BEGIN TEXT SECTION

Answering the first research question, and confirming some of the findings from earlier studies, the results from this study showed how the contribution of different user types differed between tweets and retweets. The findings showed how individual user types account for clearly more retweets than original tweets (85% retweets vs. 62% tweets), suggesting that different user types clearly contribute differently to tweets and retweets. The findings also show that this disparity is significantly more apparent in tweeting practice of academic individuals (38% retweets vs. 27% tweets) and other individuals (31% vs. 20%), while bots retweet significantly less than they tweet. Future research that would want to investigate bots in altmetric context, might benefit from focusing on original tweets only. The findings indicate that tweets and retweets are different in many ways, possibly reflecting different kinds of impact or attention, and therefore they should be treated separately if considering them as a measure of impact or attention. This has clear implications for applicability of altmetrics for research assessment and for the use of altmetric indicators in general. Researchers, publishers, and others involved in either scientometrics research or with research assessment should thus avoid treating all tweets as equal.

Some of the findings confirm those from earlier studies. For instance, the proportion of quote tweets was consistent across original tweets and retweets (in dataset one 8.9 and 8.1%, respectively) and with previous observations (9% reported by Fang et al., 2022). Similarly, the proportion of replies in original tweets (7.5%) was very close to the results in Fang et al. (2022). While our results were very similar to some of the earlier studies, the findings also point to variation across subject fields (answering the fourth research question) that needs to be recognized and considered if the data would be used for altmetric purposes. Future research could investigate the reasons for the observed differences.

END TEXT SECTION
BEGIN DATA

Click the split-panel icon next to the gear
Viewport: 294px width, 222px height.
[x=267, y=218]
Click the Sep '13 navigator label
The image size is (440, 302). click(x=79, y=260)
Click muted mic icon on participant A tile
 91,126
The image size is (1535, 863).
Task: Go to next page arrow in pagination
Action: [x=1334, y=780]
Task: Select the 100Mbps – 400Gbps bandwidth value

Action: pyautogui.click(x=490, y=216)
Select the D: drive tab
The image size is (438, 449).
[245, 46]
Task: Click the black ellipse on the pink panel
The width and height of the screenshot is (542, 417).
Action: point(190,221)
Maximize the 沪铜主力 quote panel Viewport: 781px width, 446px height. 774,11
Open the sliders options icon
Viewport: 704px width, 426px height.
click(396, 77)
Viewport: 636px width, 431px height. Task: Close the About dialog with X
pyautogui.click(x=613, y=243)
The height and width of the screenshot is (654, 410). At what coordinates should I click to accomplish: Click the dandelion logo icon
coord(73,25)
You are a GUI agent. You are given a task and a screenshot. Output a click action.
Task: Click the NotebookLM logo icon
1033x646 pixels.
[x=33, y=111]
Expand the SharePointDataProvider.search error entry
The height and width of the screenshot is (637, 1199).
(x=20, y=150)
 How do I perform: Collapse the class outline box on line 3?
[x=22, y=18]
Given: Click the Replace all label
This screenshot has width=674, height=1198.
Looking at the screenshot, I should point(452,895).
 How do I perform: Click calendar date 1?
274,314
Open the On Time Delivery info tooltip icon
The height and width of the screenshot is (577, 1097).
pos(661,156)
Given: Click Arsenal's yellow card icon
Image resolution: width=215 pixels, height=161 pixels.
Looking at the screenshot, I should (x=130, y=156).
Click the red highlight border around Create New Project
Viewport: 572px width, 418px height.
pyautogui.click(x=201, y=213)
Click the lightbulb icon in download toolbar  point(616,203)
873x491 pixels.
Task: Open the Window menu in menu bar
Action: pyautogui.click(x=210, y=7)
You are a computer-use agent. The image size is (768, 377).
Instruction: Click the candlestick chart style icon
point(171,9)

END DATA

**ACTIVITY LIST**.
1 – In the discussion of tweets and retweets, what shares of retweets and of original tweets came from academic individuals?
2 – Carry on the discussion of tweets and retweets from its final sentence.

**YOUR RESPONSES**.
1 – 38% of retweets and 27% of original tweets.

2 –
Answering the second research question, the results showed significant differences in the text and media content of original tweets and retweets. Communicative sentences appeared up to twice as often in retweets than in tweets, indicating growth over time (answering the third research question) and that majority of retweets (up to about 80%) are likely to be result of actual human interaction. It would also appear that perhaps personal commenting, rather than just sharing the title of scientific articles, invites more engagement and thus, wider dissemination and reach. Our results also showed that media content and hyperlink previews too are significantly more common in retweets, with image usage showing consistent growth both in tweets (up to 50%) and retweets (up to 80%). The inclusion of such content in the tweets appear to attract more engagement in the form of retweeting, thus increasing the reach of the tweeted research papers. As this finding casts some doubt on the usefulness of tweets and retweets as indicators of impact or attention, future research could further investigate the motivations for tweeting and retweeting, and the influence specific characteristics of the tweet content or the scientific paper in itself may have on the attention it receives on Twitter.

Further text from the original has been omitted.